My grandmother was another very strong figure in my life. She learned sewing at a very young age and worked as a seamstress, creating her own pieces. She made my mother’s clothes when she was young, and the two of them designed new styles together. As a child, I entered that world by having clothes made for my dolls. These two women laid the foundations of what I do today. One taught me how to see, to understand colours and aesthetics; the other taught me how to create, to work with material and form.

Moreover, although I earned a degree in international relations from Bilgi University in Istanbul, I continued in fashion until I won awards as a young designer. These key milestones helped shape my brand identity.

Izmir — where you come from — is no ordinary Turkish city.
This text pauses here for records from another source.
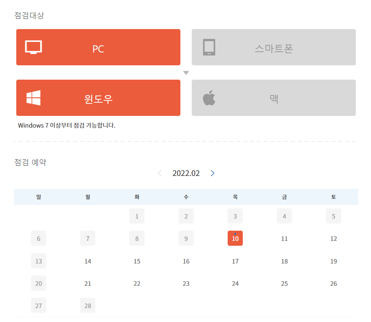
Task: Click the small down triangle below the PC button
Action: point(186,72)
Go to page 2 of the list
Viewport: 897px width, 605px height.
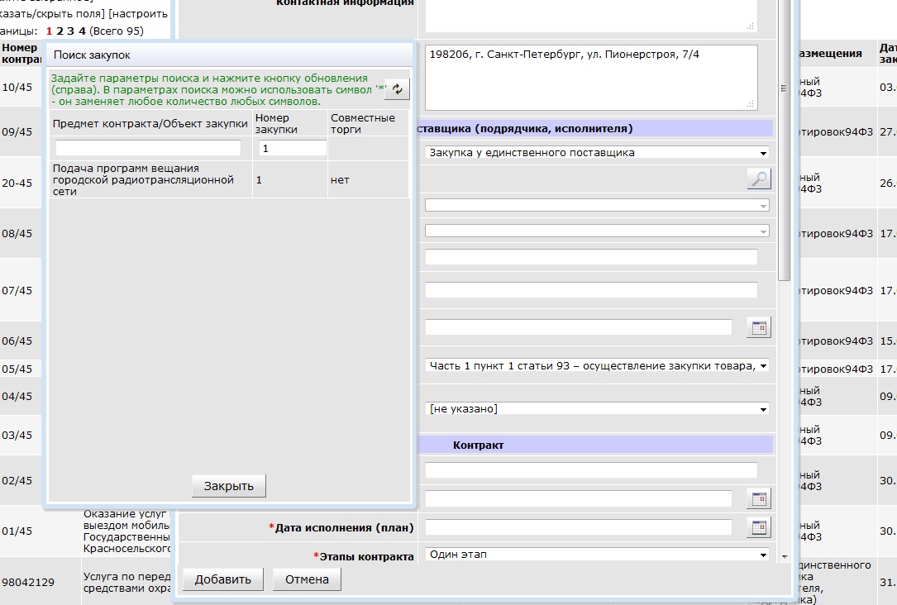pyautogui.click(x=60, y=31)
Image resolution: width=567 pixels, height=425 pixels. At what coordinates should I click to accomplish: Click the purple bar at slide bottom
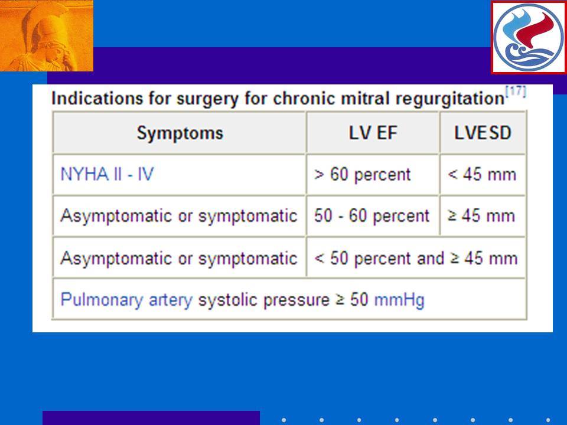click(151, 418)
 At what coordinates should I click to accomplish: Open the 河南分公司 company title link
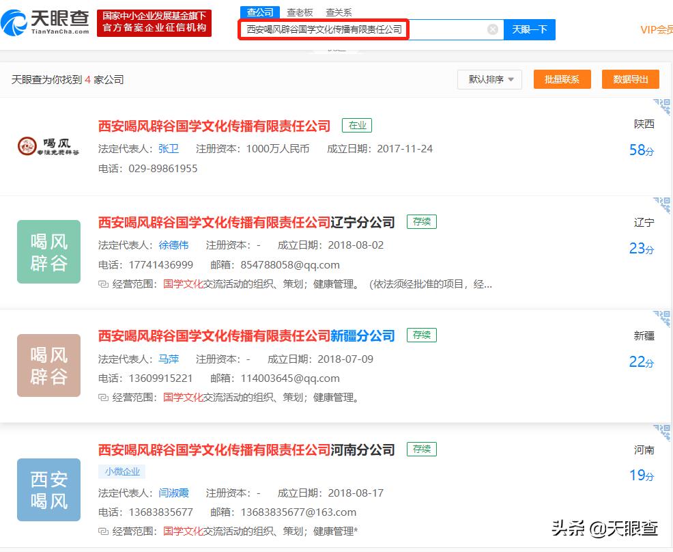pos(246,450)
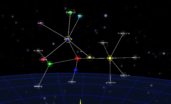
Task: Click the yellow marker at bottom center
Action: click(x=80, y=102)
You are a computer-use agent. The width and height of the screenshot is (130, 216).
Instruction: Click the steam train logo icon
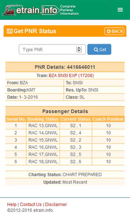9,10
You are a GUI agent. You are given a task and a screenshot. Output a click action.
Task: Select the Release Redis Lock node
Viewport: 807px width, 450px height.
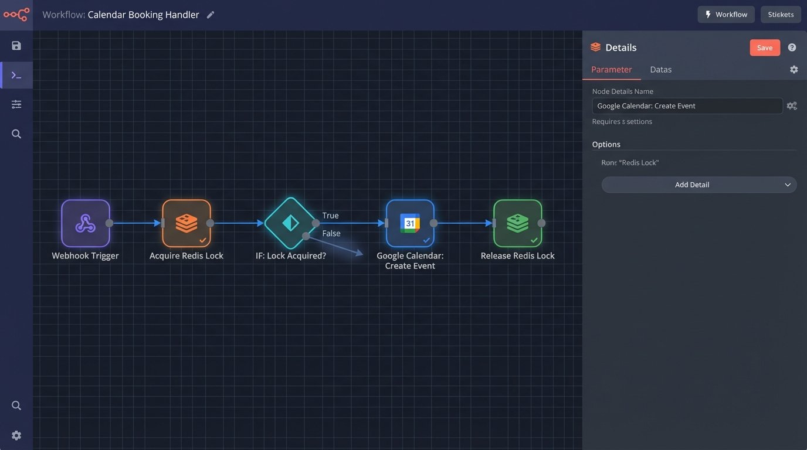pos(517,223)
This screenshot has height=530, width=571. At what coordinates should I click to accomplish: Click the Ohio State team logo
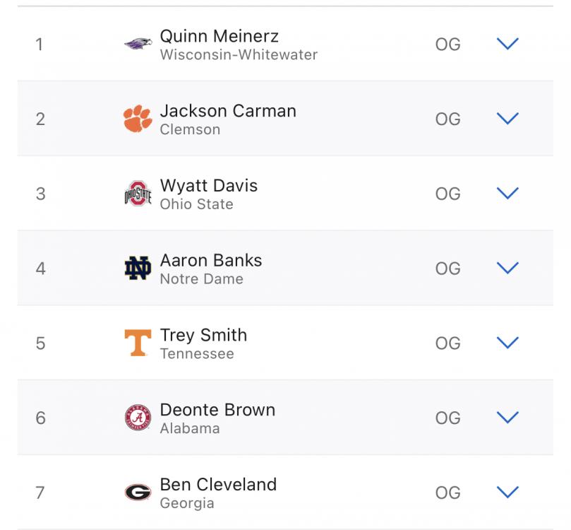coord(138,194)
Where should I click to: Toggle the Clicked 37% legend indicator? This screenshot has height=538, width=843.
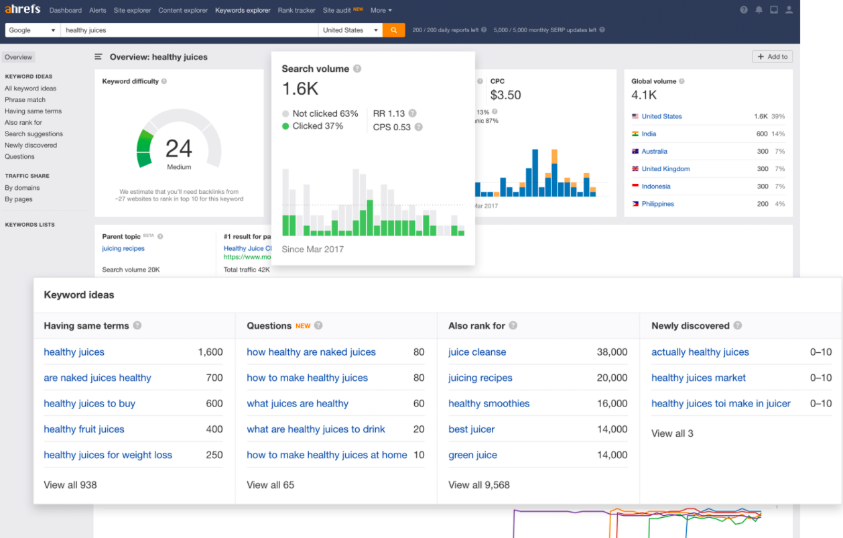pos(286,125)
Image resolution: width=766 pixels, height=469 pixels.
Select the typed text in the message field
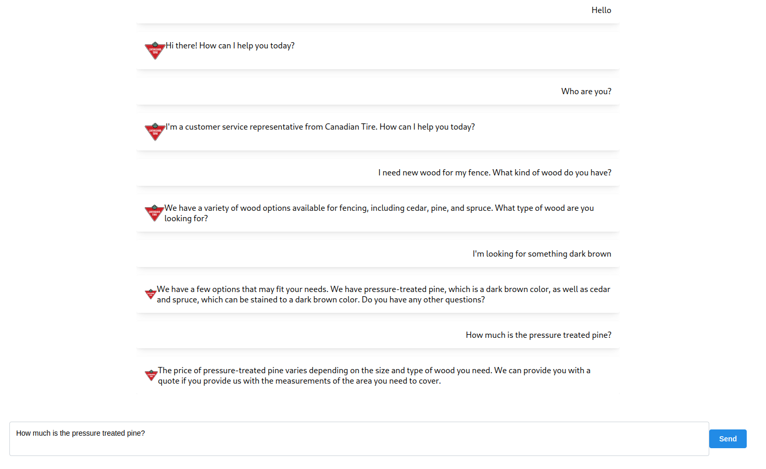[80, 433]
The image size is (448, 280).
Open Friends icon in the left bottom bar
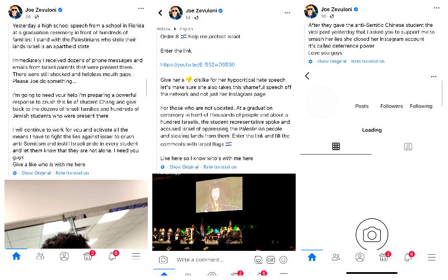(x=40, y=256)
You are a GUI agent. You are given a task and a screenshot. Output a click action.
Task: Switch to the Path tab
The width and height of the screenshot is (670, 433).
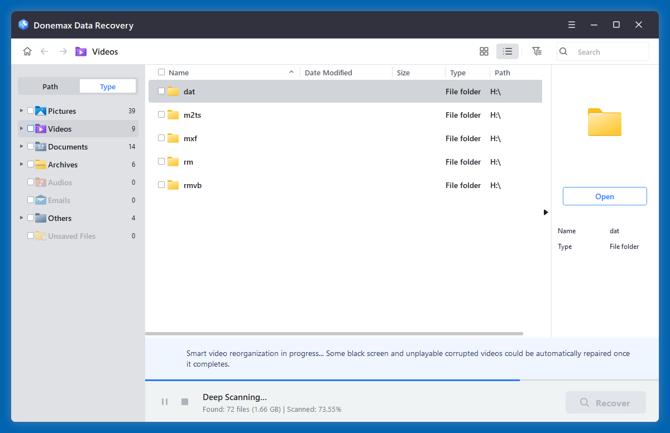(x=49, y=86)
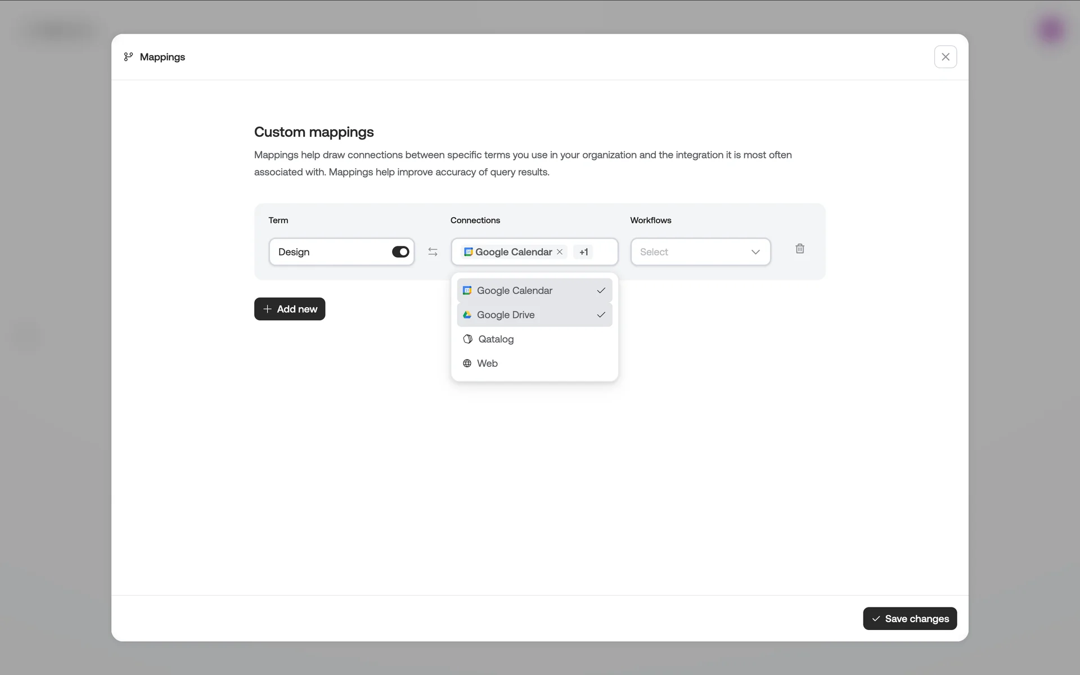Select Qatalog from connections list
Image resolution: width=1080 pixels, height=675 pixels.
click(x=496, y=339)
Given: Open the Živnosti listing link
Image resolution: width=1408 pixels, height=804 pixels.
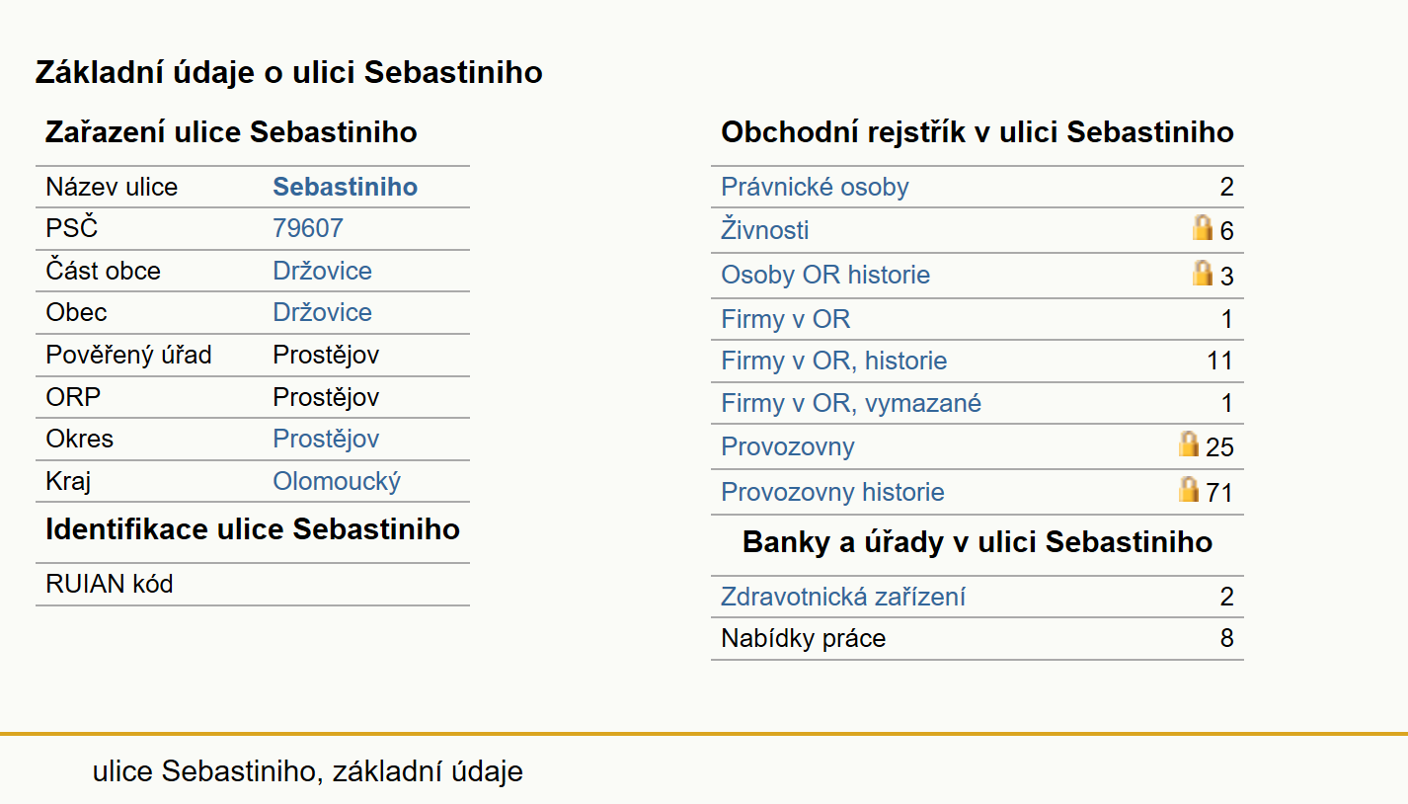Looking at the screenshot, I should pos(765,230).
It is a highly refined, forward-looking destination that has given birth to illustrious figures such as Homer, Aristotle Onassis and Dario Moreno. How does that strong identity inform your work?

Izmir is not just a city to me; it is a state of mind. Throughout its history, it has welcomed diverse cultures and personalities, and its refinement is reflected in my design language. Growing up in Izmir was deeply inspiring. The fact that it is a coastal city shaped my bond with nature from an early age. In addition, the role of women there is particularly strong: they are respected, free, self-confident and visible in social life. This culture has profoundly influenced my stance and my vision of design.

The city’s slow but high-quality pace of life, as well as its effortless elegance, shaped my aesthetic eye. The balance between Western modernity and deep-rooted traditions is directly reflected in the way I connect past and present.

What is Turkey still missing if it wants to shine on the haute couture and ready-to-wear calendar, and no longer be seen as a secondary destination in this sector?

In reality, the development of Fashion Week in Turkey rests on solid foundations. Since 2009, Fashion Weeks have been held in Istanbul, and with the arrival of Mercedes-Benz in 2013, the event gained international visibility. The collections presented have demonstrated the creativity of Turkish designers and the strength of the sector. I have been part of this dynamic myself since 2014, presenting my collections every season.

The 2019–2020 pandemic, followed by economic difficulties and Mercedes-Benz’s withdrawal, slowed that momentum. Today, the main challenge is to ensure lasting support for designers and to strengthen their international representation. Turkey’s potential is immense; with the right strategies, it can gain greater visibility and influence.

Which are your most dynamic markets today?

Our brand is currently active in the Middle East, with a strong presence in Kuwait, Saudi Arabia, Bahrain, Riyadh and Qatar. The architectural, sophisticated language of our creations naturally resonates in this region. We also have sales in Panama, as well as active points of sale in Turkey.

Which personalities would you most like to dress, and why?

I would like to dress Cate Blanchett, whose presence and timeless elegance align perfectly with the Meltem Özbek DNA. I would also like to dress Meryl Streep, whom my mother and I have admired for years. Her poise and chic resonate deeply with my vision. Zendaya is another figure I would love to dress, because she embodies a rare ability to carry strong silhouettes with modernity.

Finally, I would like to dress Anna Wintour, a true fashion icon. Seeing my creations worn by her would be one of the most meaningful moments of my journey.

What are your next highlights?

In September 2025, we presented our SS26 collection in a showroom at Place Vendôme in Paris, meeting international buyers and successfully completing our sales process. This enabled us to win new clients in the Middle East. At the end of January, we presented our Autumn-Winter 2026 collection in a showroom in Dubai, further expanding our presence into new markets.

In the next season, we will once again present our collection in Paris, with the launch of SS27. At the same time, our bag line is returning with new designs, and we expect to complete that process within the next three months.